SUFFERING: THE ATHEIST’S BOOMERANG
A favorite attack of atheist on the existence of God is the problem of pain. If God is all-powerful and all-loving, then why doesn’t He intervene and stop suffering? Doesn’t He have the power to stop it? Does He love us enough to keep us from painful adversity? For example, John Templeton, an early preaching associate of Billy Graham, said he completely lost his faith in God because He saw a picture in Life Magazine of a crying African mother, in a famine stricken land, holding her dead, emaciated child because of a lack of rain. Mr. Templeton wondered, “Why couldn’t God send them some rain? All she needed was some rain!”
Then, in the Craig-Hitchens debate on the existence of God, Mr. Hitchens was moved to tears in describing the wretched suffering of Elisebeth Fritzl. She was imprisoned by her father, Josef, at age 18 for 24 years in a small, squalid dungeon beneath his house. Why? She was repeatedly raped for over 2 decades and bore 7 children from this horrible, incestuous nightmare. Mr. Hitchens tearfully cried out, “Where was your God? Oh, how she must have cried out to your God and yet He did nothing!”

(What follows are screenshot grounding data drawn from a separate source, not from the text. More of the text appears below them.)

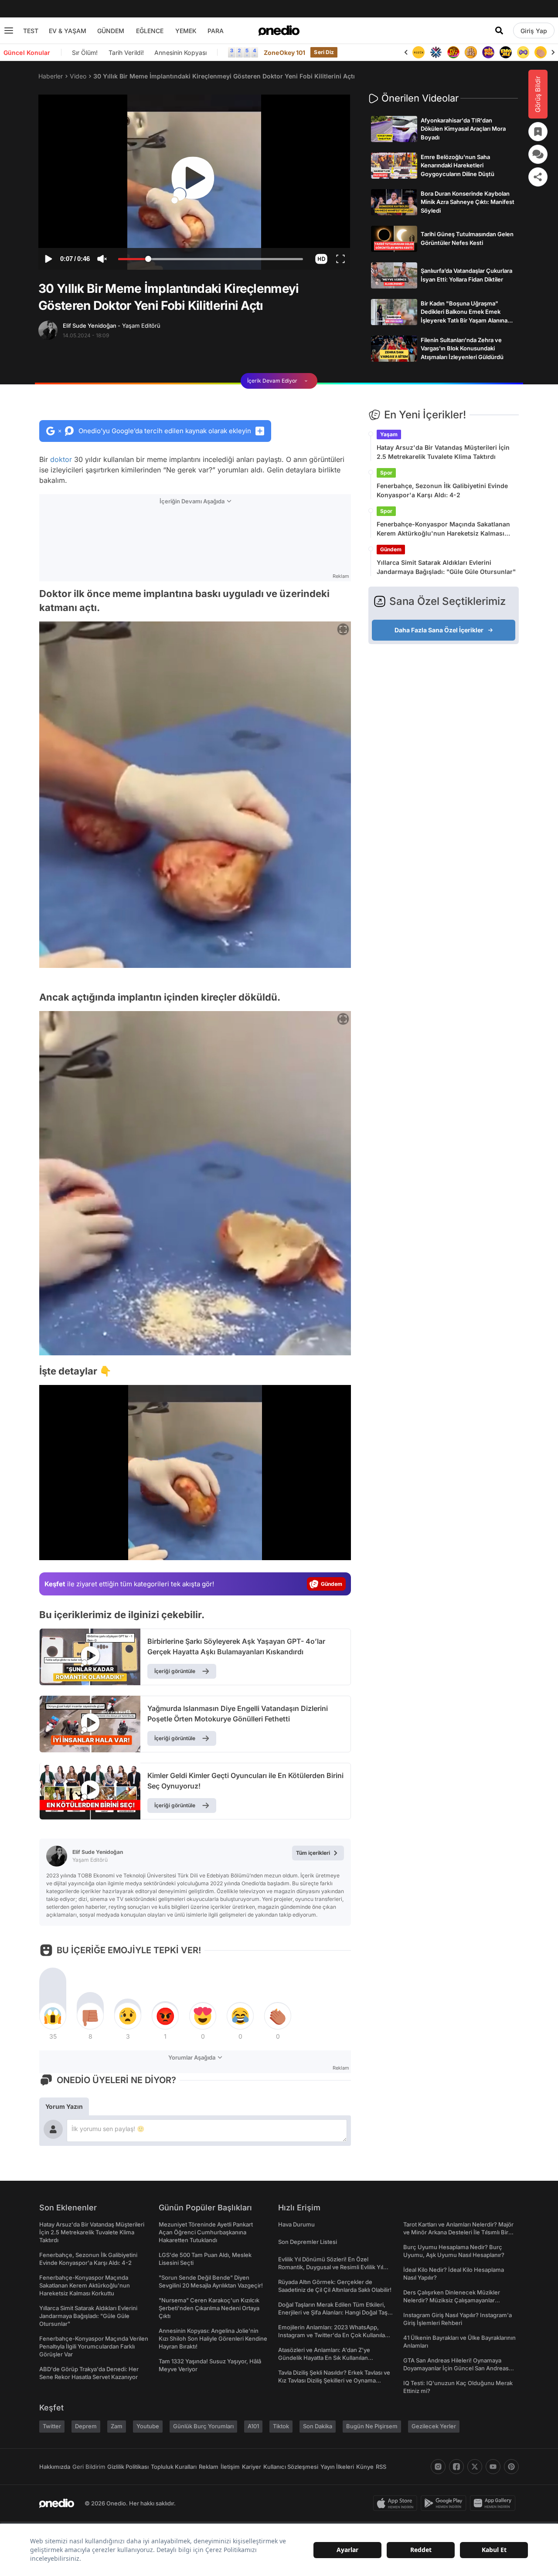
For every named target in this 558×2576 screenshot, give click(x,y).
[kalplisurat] (540, 52)
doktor (61, 459)
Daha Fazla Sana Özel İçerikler (439, 630)
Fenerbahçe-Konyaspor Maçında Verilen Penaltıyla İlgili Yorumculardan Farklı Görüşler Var (93, 2346)
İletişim (230, 2466)
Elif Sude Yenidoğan (111, 325)
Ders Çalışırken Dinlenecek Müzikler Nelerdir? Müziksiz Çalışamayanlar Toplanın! (451, 2300)
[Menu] (8, 30)
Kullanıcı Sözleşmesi (290, 2466)
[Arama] (499, 30)
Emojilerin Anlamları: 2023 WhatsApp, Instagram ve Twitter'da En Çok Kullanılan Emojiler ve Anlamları (333, 2335)
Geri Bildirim (88, 2466)
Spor (386, 472)
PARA (216, 30)
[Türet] (436, 52)
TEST (30, 30)
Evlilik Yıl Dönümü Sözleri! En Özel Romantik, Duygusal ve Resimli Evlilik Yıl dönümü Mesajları (330, 2267)
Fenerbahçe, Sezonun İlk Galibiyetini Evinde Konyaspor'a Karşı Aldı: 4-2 (442, 490)
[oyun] (505, 52)
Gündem (390, 549)
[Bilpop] (471, 52)
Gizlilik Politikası (128, 2466)
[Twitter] (474, 2466)
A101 (253, 2426)
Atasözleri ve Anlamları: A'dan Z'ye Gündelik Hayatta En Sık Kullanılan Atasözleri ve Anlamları (324, 2357)
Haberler (50, 76)
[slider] (210, 260)
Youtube (147, 2426)
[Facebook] (456, 2466)
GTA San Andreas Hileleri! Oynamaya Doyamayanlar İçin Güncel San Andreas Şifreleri (456, 2368)
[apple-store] (397, 2503)
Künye (365, 2466)
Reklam (208, 2466)
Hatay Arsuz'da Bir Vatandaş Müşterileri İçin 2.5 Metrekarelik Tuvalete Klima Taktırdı (443, 452)
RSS (381, 2466)
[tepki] (52, 2016)
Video (78, 76)
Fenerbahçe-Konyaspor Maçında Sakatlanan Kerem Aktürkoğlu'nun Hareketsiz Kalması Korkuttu (443, 529)
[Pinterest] (511, 2466)
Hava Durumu (296, 2224)
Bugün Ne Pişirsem (372, 2426)
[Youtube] (493, 2466)
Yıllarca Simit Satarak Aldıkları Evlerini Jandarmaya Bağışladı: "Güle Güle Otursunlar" (446, 567)
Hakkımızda (54, 2466)
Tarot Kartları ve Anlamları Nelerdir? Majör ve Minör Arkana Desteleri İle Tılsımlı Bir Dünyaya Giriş (458, 2232)
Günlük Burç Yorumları (203, 2426)
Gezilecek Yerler (434, 2426)
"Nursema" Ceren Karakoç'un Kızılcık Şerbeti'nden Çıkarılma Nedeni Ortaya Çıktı (209, 2308)
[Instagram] (438, 2466)
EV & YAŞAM (67, 30)
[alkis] (523, 52)
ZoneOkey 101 (284, 52)
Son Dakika (317, 2426)
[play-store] (445, 2503)
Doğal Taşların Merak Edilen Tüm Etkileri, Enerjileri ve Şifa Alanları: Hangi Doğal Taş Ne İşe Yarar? (333, 2312)
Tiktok (281, 2426)
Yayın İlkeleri (337, 2466)
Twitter (52, 2426)
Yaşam (389, 434)
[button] (321, 259)
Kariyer (251, 2466)
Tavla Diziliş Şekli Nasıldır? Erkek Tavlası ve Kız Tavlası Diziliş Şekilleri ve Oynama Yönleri (334, 2380)
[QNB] (418, 52)
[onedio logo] (279, 30)
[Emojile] (488, 52)
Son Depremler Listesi (307, 2241)
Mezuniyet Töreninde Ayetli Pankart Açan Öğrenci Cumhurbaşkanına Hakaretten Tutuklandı (206, 2232)
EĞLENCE (149, 30)
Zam (116, 2426)
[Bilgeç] (453, 52)
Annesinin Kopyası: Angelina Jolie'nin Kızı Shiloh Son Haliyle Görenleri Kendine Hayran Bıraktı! (213, 2338)
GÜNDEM (110, 30)
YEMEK (186, 30)
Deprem (86, 2426)
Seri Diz (324, 52)
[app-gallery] (494, 2503)
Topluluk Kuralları (174, 2466)
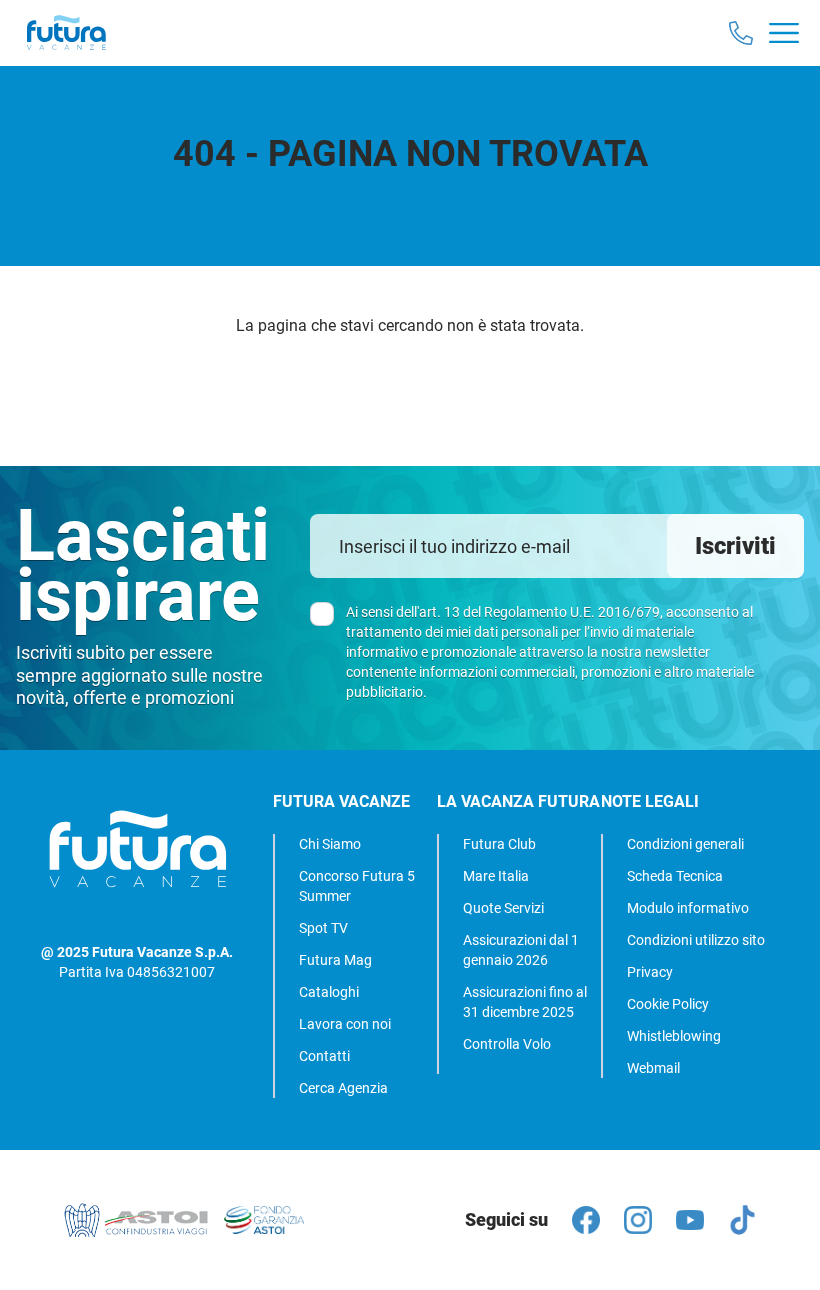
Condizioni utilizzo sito (696, 940)
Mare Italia (496, 876)
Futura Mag (335, 960)
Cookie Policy (668, 1004)
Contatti (324, 1056)
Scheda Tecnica (675, 876)
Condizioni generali (685, 844)
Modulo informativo (688, 908)
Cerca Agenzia (343, 1088)
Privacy (650, 972)
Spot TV (323, 928)
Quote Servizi (503, 908)
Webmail (653, 1068)
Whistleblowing (674, 1036)
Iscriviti (735, 546)
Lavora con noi (345, 1024)
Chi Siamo (330, 844)
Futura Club (499, 844)
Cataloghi (329, 992)
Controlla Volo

First, I would challenge Mr. Hitchens (author of God is Not Good), what hope would atheism offer Elisabeth Fritzl’s suffering? None! Atheism is a hopeless end and all pain is pointless, while Christ offers an endless hope and an empowering faith that transcends pain and this world. “In the world, you have tribulation, but take courage, I have overcome the world” (Jn. 16:33).
All suffering can be overcome by true believers in Christ, who endured the torment of the cross (Phil. 4:13). “Therefore we do not lose heart. Though outwardly we are wasting away, yet inwardly we are being renewed day by day. For our light and momentary troubles are achieving for us an eternal glory that far outweighs them all. So we fix our eyes not on what is seen, but on what is unseen. For what is seen is temporary, but what is unseen is eternal” (2 Cor 4:16-18). In heaven, God promises to make it all up to us, regardless of how much we have suffered (Ja 5:11). He will right all wrong in the end. “He will wipe every tear from their eyes” (Rev. 21:4). When He dries our eyes of tears, they will stay dry (R. C. Sproul).
The short-sighted, blind atheist sees this short, physical world as our be all and end all. God says it is not. It is a short-term place of character development, which pain is allowed to test and refine our character. This fallen world (Gen 3:17) is means to choosing a better world with God forever. This world is full of terrible adversity, but it is also full of overcoming it by faith, hope and love from our Mighty Friend above. Paul, who suffered much but overcame it all by Christ, said, “I do not consider suffering of this age worthy to be compared to the glory that shall be revealed” (Rom 8:18).
With the perspective of eternal hope in Christ, who overcame the horrible suffering of the cross to save us, the atheist’s objection boomerags showing its empty philosophy and shrivels to a mere quibble.